If that is true, then I don't understand the difference. I may have been wrong all along.

I thought that was it. According to what I was taught, the vectors in the Heisenberg picture don't vary in time.

However, that quote by Dirac makes me wonder if I should even have replied to this thread. I will stop before I get dinged again.

16. Mar 12, 2013

### ftr

17. Mar 14, 2013

### A. Neumaier

They don't vary in time, but they are still functions of (multiple) positions or momenta.

The Heisenberg and the Schroedinger picture are fully equivalent in nonrelativistic N-particle quantum mechnaics. But in relativistic quantum field theory there are subtle issues that make the Heisenberg picture much better behaved. The reason is that unlike the Schroedinger picture, the Heisenberg picture does not require a fixed representation, hence allows for things such as superselection sectors.

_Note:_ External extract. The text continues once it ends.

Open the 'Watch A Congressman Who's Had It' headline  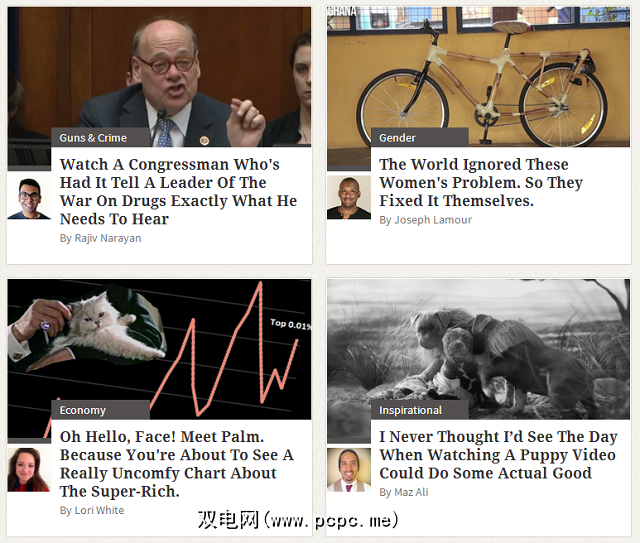tap(178, 191)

- Comment to an earlier post: One cannot avoid differential equations in the Schroedinger picture.
And the use of matrices in the Schroedinger picture doesn't make the latter matrix mechanics in the sense this now essentially obsolete notion had at the time it was stille frequently used.

18. Mar 14, 2013

### strangerep

Oh, c'mon on. Chin up! Sometimes this must be the way we find things out. The subtleties involved in this point are very interesting, and (probably) quite important if humans are ever to achieve a rigorous QED.

There's a paper by Dirac: "QED without Dead Wood", which is (very) cutdown version of what's in his QFT lecture notes. If you have trouble obtaining the lecture notes, try googling

That's google, not google scholar. Send me a PM if you have difficulty...

19. Mar 16, 2013

### snoopies622

Last edited by a moderator: May 6, 2017
20. Mar 17, 2013

### snoopies622

If in the Heisenberg picture the elements of a vector are functions of position and the elements of the matrix are functions of time, then I am led back to the question I posed in entry #10: In what way does the non-relativistic Heisenberg picture have a space/time equivalence that the non-relativistic Schrödinger picture does not?

21. Mar 17, 2013

### A. Neumaier

After a Fourier transform of the basis, the N-particle states in the Heisenberg picture are functions of N momenta, while the operators are functions of a single position and time. This is the way things are usually described in field theory.

In the nonrelativistic case, the momenta are taken to be 3-momenta, and in the relativistic case, these 3-momenta become curved 3D mass shells in a 4D space of momenta. Only then one can see the space-time equivalence (which is of course absent in the nonrelativistic case).